■ **ACTION ITEM**: Write out every record again, exactly.

■ **DATA SHOWN**:

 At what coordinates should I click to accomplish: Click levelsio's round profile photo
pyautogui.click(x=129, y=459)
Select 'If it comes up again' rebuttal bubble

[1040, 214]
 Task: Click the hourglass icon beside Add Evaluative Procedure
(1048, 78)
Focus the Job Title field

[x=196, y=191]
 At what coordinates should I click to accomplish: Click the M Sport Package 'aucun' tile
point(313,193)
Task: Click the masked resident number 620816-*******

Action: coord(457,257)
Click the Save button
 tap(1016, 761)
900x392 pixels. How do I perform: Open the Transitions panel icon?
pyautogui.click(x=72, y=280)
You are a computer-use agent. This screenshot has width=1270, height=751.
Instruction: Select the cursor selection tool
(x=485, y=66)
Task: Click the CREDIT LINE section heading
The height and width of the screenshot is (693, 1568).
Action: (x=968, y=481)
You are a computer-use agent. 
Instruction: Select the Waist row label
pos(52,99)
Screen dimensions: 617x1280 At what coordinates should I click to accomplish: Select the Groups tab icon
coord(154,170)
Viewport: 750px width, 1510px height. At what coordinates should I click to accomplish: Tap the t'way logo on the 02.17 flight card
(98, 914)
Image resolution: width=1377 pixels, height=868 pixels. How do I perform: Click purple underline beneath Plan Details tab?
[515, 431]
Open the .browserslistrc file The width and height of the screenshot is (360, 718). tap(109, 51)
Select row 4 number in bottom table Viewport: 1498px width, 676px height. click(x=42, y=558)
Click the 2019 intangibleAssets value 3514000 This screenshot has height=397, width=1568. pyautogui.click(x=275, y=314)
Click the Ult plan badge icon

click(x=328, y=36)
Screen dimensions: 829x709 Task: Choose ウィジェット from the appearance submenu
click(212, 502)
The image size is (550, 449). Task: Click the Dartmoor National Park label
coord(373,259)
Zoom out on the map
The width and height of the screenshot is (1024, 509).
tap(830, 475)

■ **ANSWER TO THE PROBLEM**:
 At what coordinates should I click to accomplish: Click levelsio's round profile photo
pyautogui.click(x=129, y=459)
Select 'If it comes up again' rebuttal bubble

[1040, 214]
 Task: Click the hourglass icon beside Add Evaluative Procedure
(1048, 78)
Focus the Job Title field

[x=196, y=191]
 At what coordinates should I click to accomplish: Click the M Sport Package 'aucun' tile
point(313,193)
Task: Click the masked resident number 620816-*******

Action: coord(457,257)
Click the Save button
 tap(1016, 761)
900x392 pixels. How do I perform: Open the Transitions panel icon?
pyautogui.click(x=72, y=280)
You are a computer-use agent. This screenshot has width=1270, height=751.
Instruction: Select the cursor selection tool
(x=485, y=66)
Task: Click the CREDIT LINE section heading
The height and width of the screenshot is (693, 1568).
Action: (x=968, y=481)
You are a computer-use agent. 
Instruction: Select the Waist row label
pos(52,99)
Screen dimensions: 617x1280 At what coordinates should I click to accomplish: Select the Groups tab icon
coord(154,170)
Viewport: 750px width, 1510px height. At what coordinates should I click to accomplish: Tap the t'way logo on the 02.17 flight card
(98, 914)
Image resolution: width=1377 pixels, height=868 pixels. How do I perform: Click purple underline beneath Plan Details tab?
[515, 431]
Open the .browserslistrc file The width and height of the screenshot is (360, 718). tap(109, 51)
Select row 4 number in bottom table Viewport: 1498px width, 676px height. click(x=42, y=558)
Click the 2019 intangibleAssets value 3514000 This screenshot has height=397, width=1568. pyautogui.click(x=275, y=314)
Click the Ult plan badge icon

click(x=328, y=36)
Screen dimensions: 829x709 Task: Choose ウィジェット from the appearance submenu
click(212, 502)
The image size is (550, 449). Task: Click the Dartmoor National Park label
coord(373,259)
Zoom out on the map
The width and height of the screenshot is (1024, 509).
tap(830, 475)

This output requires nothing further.